Above all, it is the sense of temporal detachment or resistance that connects Leatherbury’s sculptures to the other contributions in the group exhibition. Time, for example, expands in multiple directions in Sturtevant’s work, creating a paradoxical relationship between presence and absence. Over fifty years ago, Sturtevant began recreating works by prominent fellow artists, starting with Andy Warhol’s iconic Flowers series, in order to investigate their contextual significance. Her approach foregrounds the discursive nature of art without divorcing it from the original, thereby introducing an element of ambiguity. What, then, is the viewer confronted with, if not the familiar image they believe to see? Sturtevant’s Flowers, included in this exhibition, establishes a historical arc within the conceptual framework of the group show Symbolic Exchange, which, as the accompanying press release notes, draws inspiration from Jean Baudrillard’s essay collection The Symbolic Exchange and Death (1976). Resonating with the philosopher’s famous dictum: “Production is dead, long live reproduction!” – referring to the erosion of reality in favor of referenceless signs – Sturtevant’s work today joins a cultural landscape, marked by viral marketing, meme culture, and doomscrolling. She also prefigured the absurd entanglement of politics and entertainment in her 2002 video I Love Arlette (also featured in the exhibition), where a fabric mouse dances in a loop to a rap song against garishly colored wallpaper – a bizarre tribute to the Marxist politician Arlette Laguiller, who achieved her best result as a French presidential candidate in 2002 with 5.7% of the vote.
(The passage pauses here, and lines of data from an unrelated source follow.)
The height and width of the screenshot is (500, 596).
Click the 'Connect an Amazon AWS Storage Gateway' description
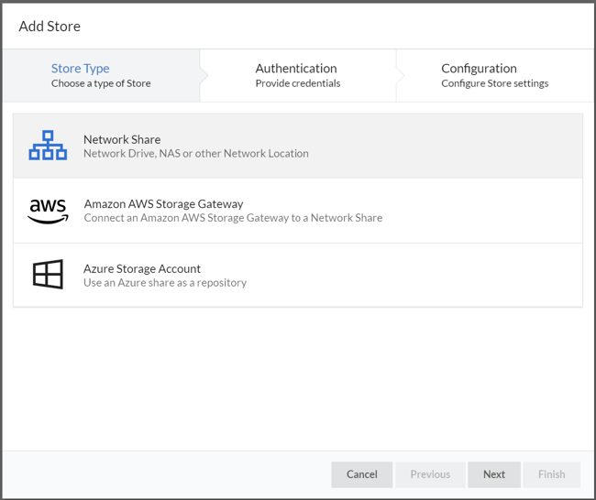(x=233, y=218)
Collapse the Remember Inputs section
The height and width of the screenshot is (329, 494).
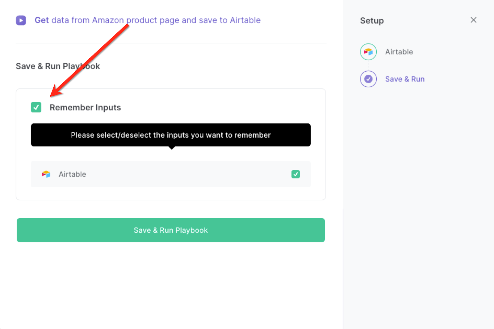coord(36,107)
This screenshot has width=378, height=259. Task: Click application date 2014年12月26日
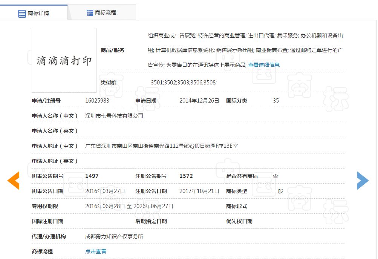pos(199,101)
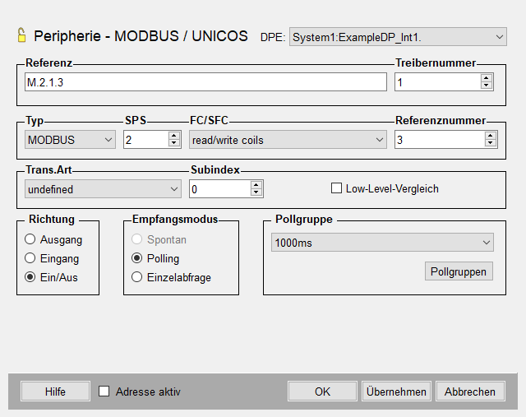The height and width of the screenshot is (417, 526).
Task: Tick the Adresse aktiv checkbox
Action: (x=104, y=392)
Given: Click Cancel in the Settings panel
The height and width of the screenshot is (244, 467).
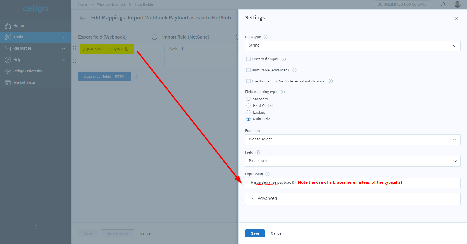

Sturtevant, Flower (After Warhol), 1971. Installation view: Symbolic Exchange, Heidi Gallery, Berlin.

The low-tech aesthetics characteristic of the 2000s, as seen in Sturtevant’s video, are echoed in Sabina Maria van der Linden’s digitally altered stock photographs, where the artist inserts herself alongside prominent figures. In her series C+Moi (2012), van der Linden positions herself intimately close to the smooth body of the artist Cyprian Gaillard, yet her gestures go unreciprocated. This attempt at intimacy – evident in the meticulously retouched images – emphasizes the absence of her counterpart, whose pixelated digital form becomes so abstract that it no longer signifies a physical body but rather an ideological construct of a body. Van der Linden’s self-ironic, one-sided communication with a hyperreal body alludes to Baudrillard’s concept of the power of signs, articulated in The Symbolic Exchange and Death. According to Baudrillard, the perpetuation of signs in our society is sustained by an obsessive pursuit of infinity and immortality.
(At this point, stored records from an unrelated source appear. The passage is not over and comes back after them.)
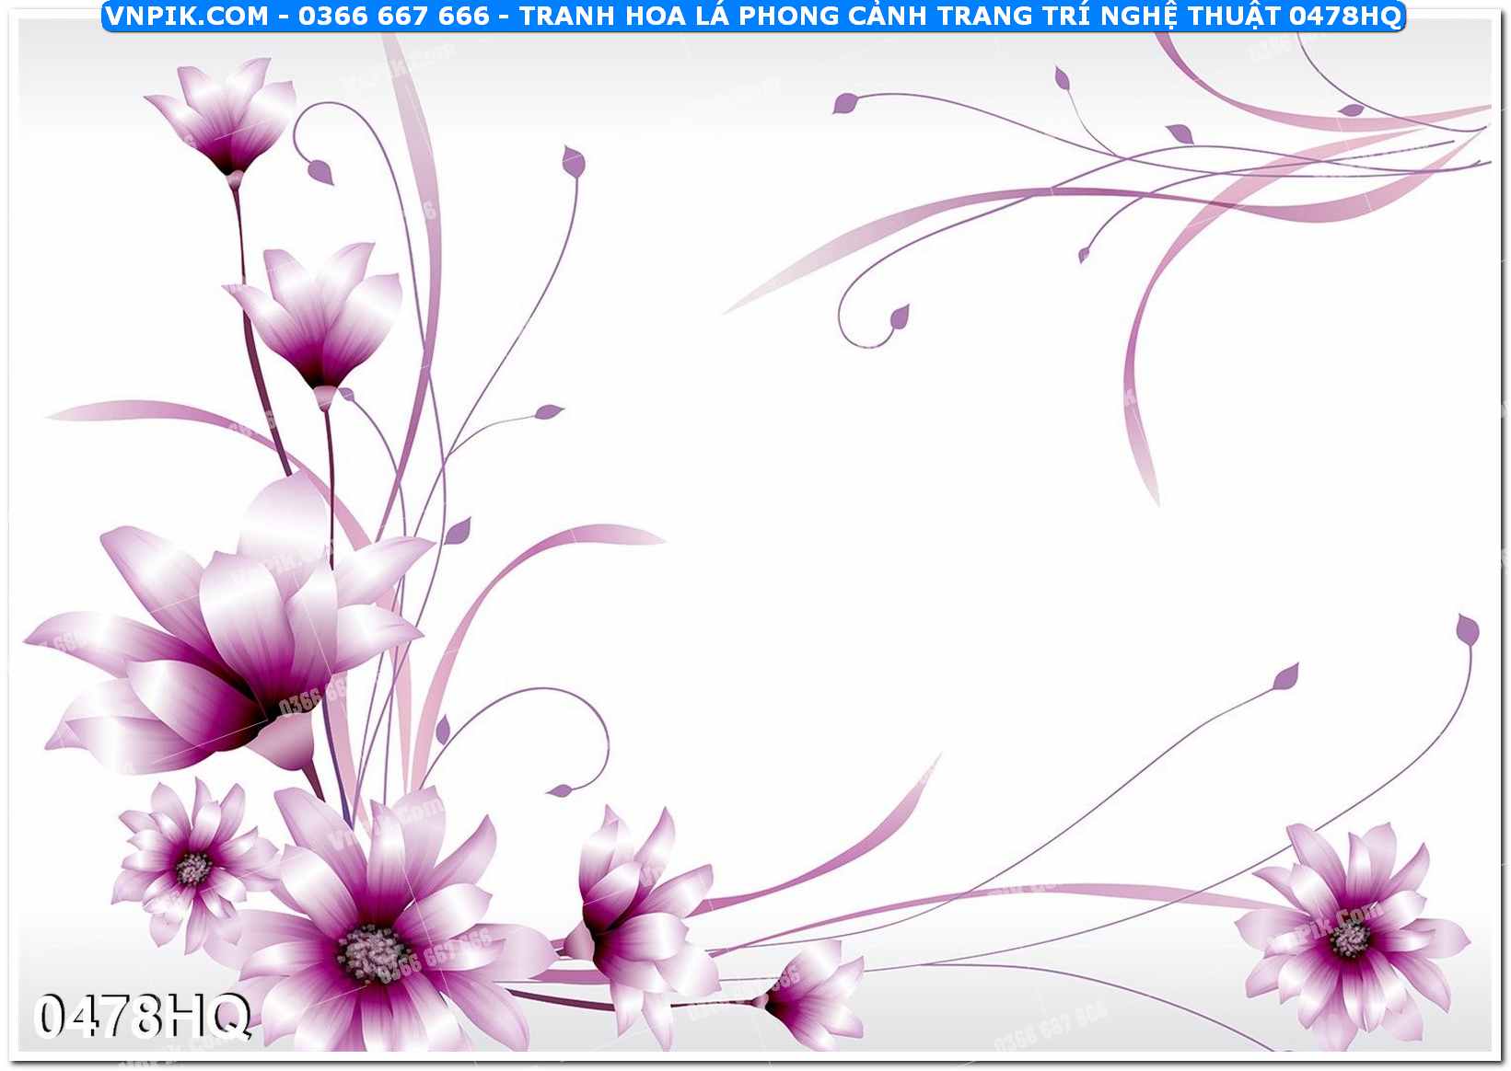Screen dimensions: 1511x1071
Task: Click the leaf at the far-left tip of the top vine
Action: click(x=843, y=103)
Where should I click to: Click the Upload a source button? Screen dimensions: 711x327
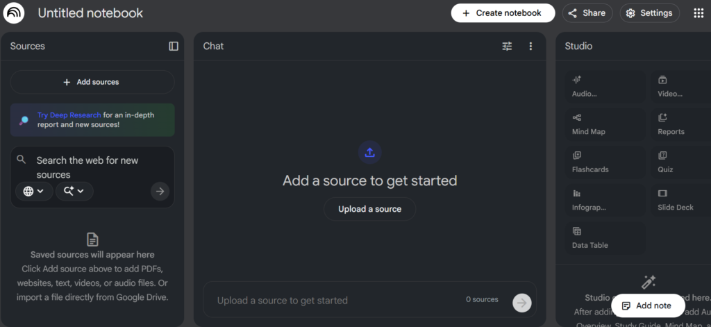369,209

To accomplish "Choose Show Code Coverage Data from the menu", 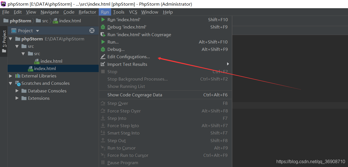I will tap(135, 95).
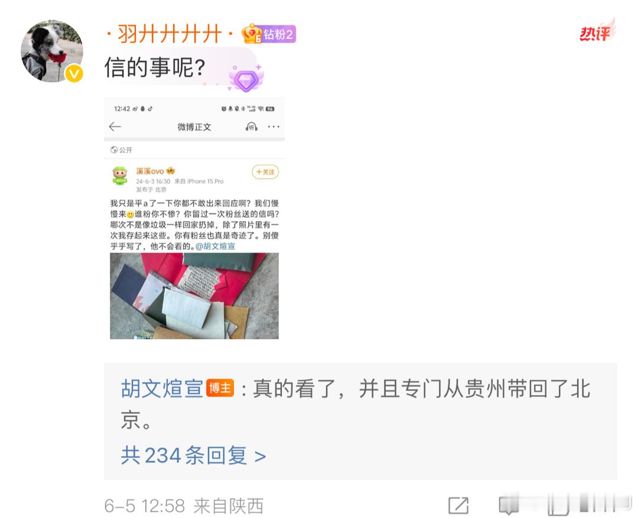This screenshot has width=638, height=518.
Task: Click the 公开 public visibility label
Action: tap(121, 150)
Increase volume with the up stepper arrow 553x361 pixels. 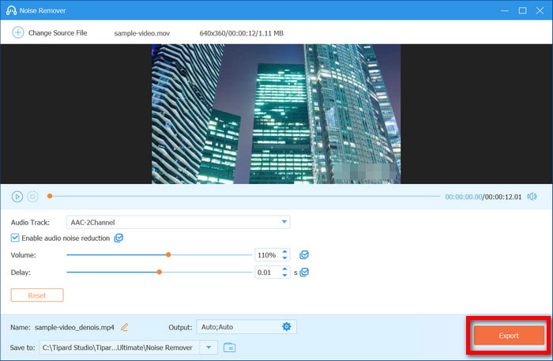284,252
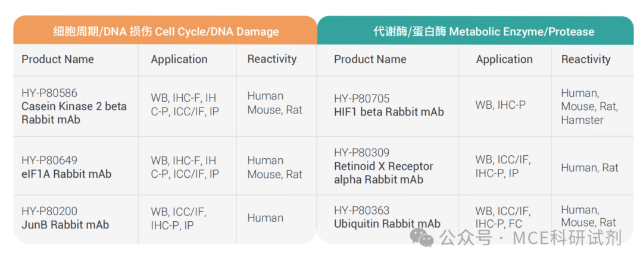The image size is (643, 264).
Task: Select WB, ICC/IF, IHC-P, FC application cell
Action: click(x=502, y=218)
Raina Hamner’s vividly colored drawings depict an array of psychological landscapes that spatialize subconscious states. In these works, oversized sensory organs such as eyes and mouths float above symbolic objects – shells, snail houses, and anthropomorphic house facades – evoking access to deeper, concealed layers. These bodily openings facilitate an alternating process of entry and exit, sometimes reversing their roles, such as when an eye secretes a dark liquid to feed the valvular shape of a smaller eye. Within Hamner’s cosmos, object categories dissolve as body fragments and natural objects appear as equivalent metaphors. 
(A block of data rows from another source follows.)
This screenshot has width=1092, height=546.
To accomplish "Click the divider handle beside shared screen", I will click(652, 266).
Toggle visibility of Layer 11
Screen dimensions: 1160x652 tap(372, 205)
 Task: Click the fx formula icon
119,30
Raina Hamner, Head in the Sand, 2024. Installation view: Symbolic Exchange, Heidi Gallery, Berlin.

Given the exhibition’s focus on artistic practices that subvert conventional logics of production and transaction, Hamner’s works occupy a distinctive status. For over fifteen years, she exchanged these drawings as a form of payment for therapy sessions. Upon concluding her analysis, Hamner received most of the drawings back as gesture of acknowledgement for her personal growth. This process encapsulates the essence of symbolic exchange: a cycle of giving and receiving that fosters a social relationship where the value of the counter-gift is not governed by any economic system but follows the principle of generosity. What comes to the fore: the symbolic, derived from the Greek meaning “that which is joined together,” inherently involves mutual recognition of the other. 

Susanne Mierzwiak is a curator and writer based in Berlin.